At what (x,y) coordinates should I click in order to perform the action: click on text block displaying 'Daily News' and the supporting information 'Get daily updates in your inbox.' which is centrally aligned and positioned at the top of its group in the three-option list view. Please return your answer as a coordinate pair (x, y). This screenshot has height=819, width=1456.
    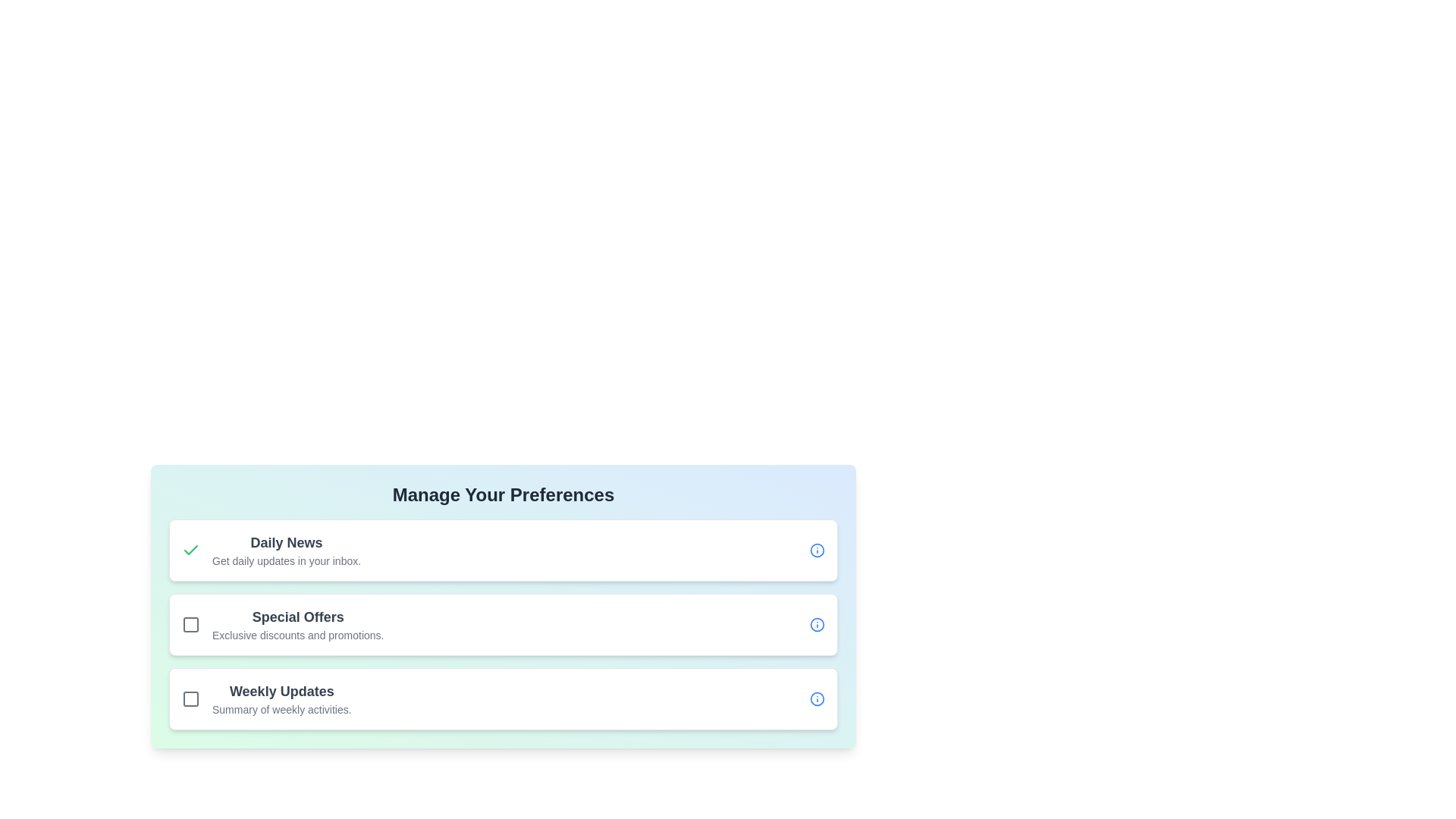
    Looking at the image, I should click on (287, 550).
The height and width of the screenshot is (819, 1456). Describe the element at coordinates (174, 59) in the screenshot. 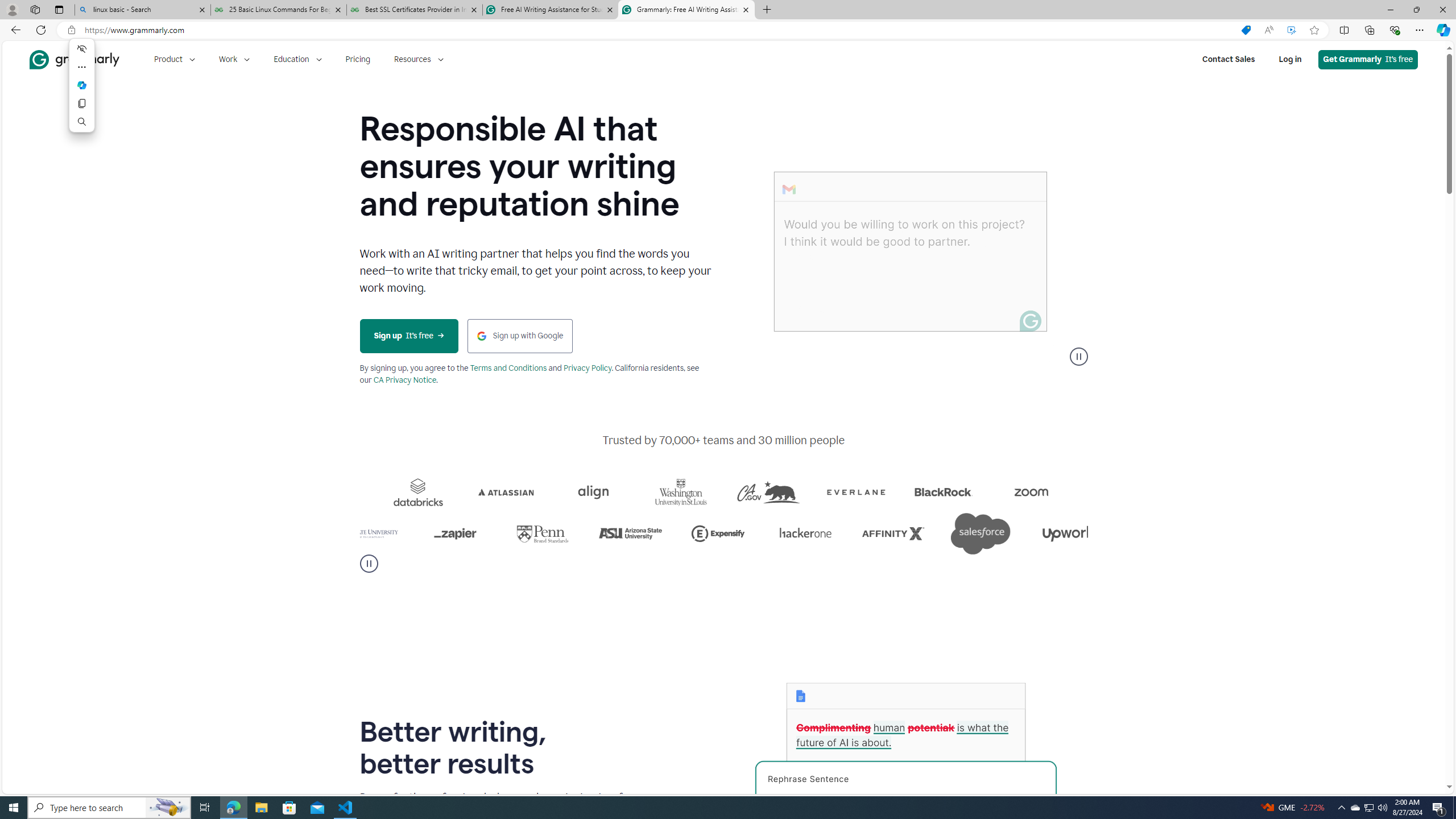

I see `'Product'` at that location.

==

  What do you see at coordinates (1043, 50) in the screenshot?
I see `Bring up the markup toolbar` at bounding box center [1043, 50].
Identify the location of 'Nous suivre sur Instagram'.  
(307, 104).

> [PROBLEM TO SOLVE]
Turn the rows into a JSON list of strings with one string per line, skipping blank lines. Start at the line that contains "Identify the location" and stop after the line that contains "(307, 104).".

> [EXERCISE SOLUTION]
[
  "Identify the location of 'Nous suivre sur Instagram'.  ",
  "(307, 104)."
]